__Goal__
Copy out every line of text in the data below word for word, leaving the pictures out of your answer.

====

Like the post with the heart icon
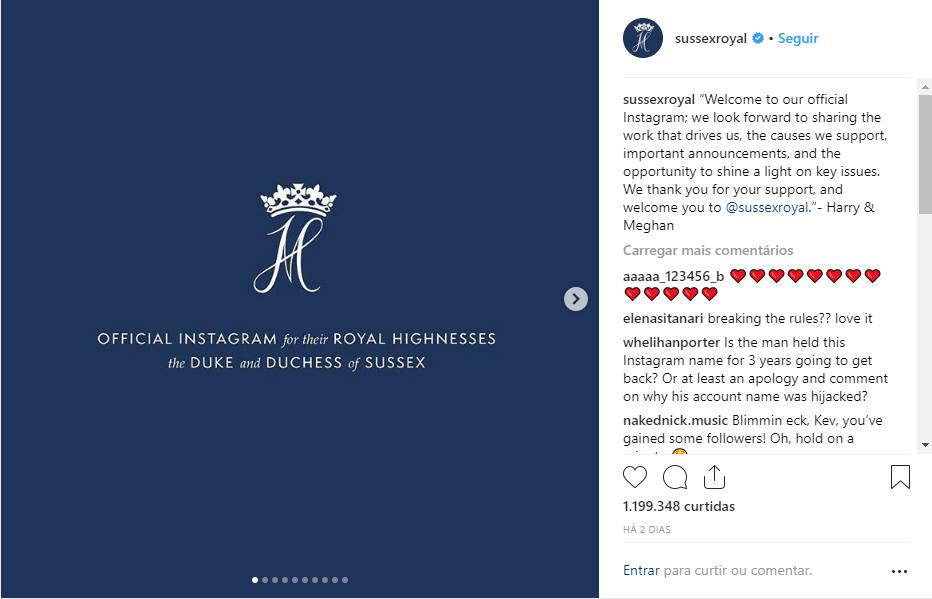Image resolution: width=932 pixels, height=599 pixels. (635, 477)
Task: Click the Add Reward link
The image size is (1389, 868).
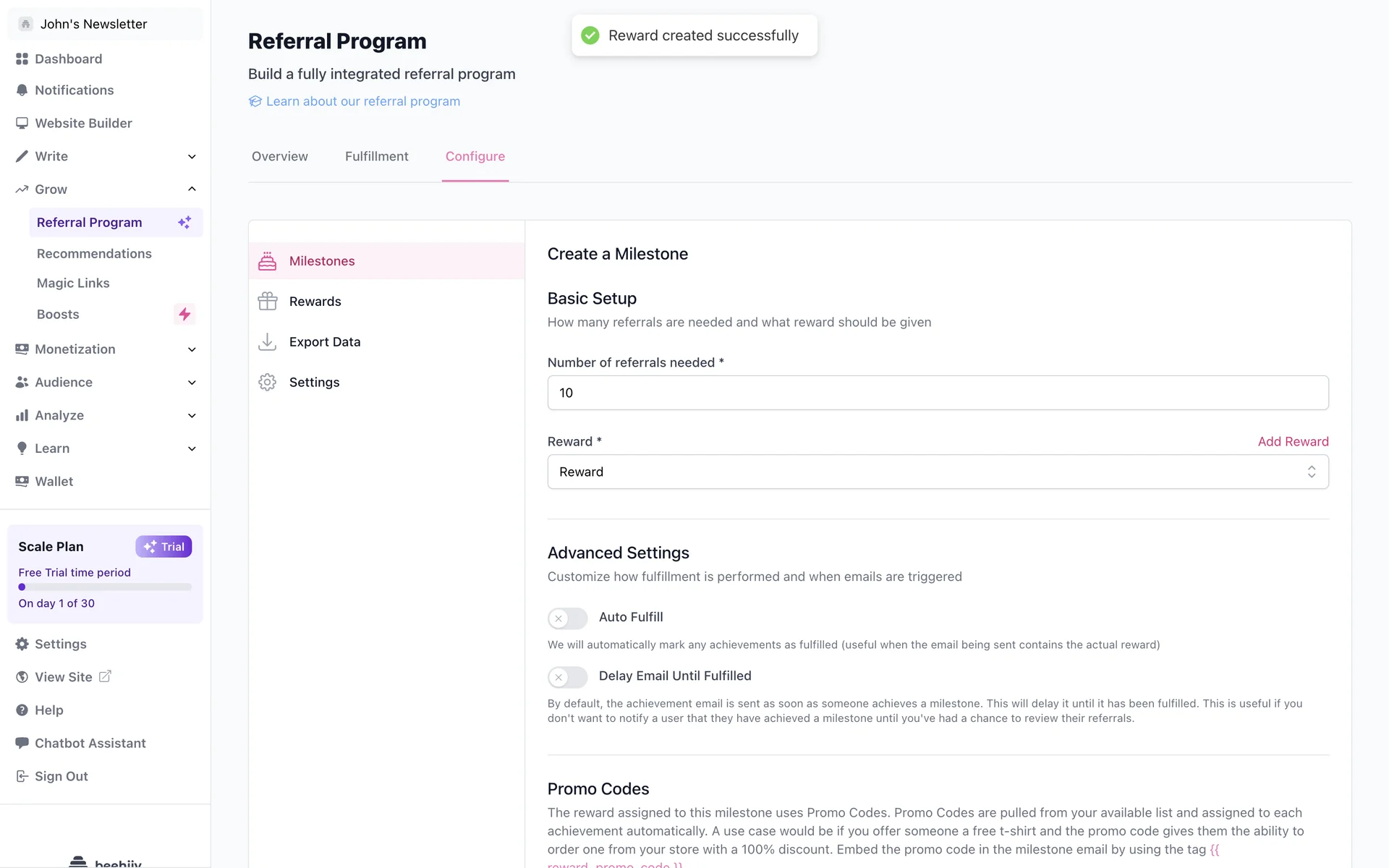Action: [x=1293, y=441]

====

__Worked solution__
Like the post with the heart icon
Image resolution: width=932 pixels, height=599 pixels. (635, 477)
Task: Click the Add Reward link
The image size is (1389, 868).
Action: [x=1293, y=441]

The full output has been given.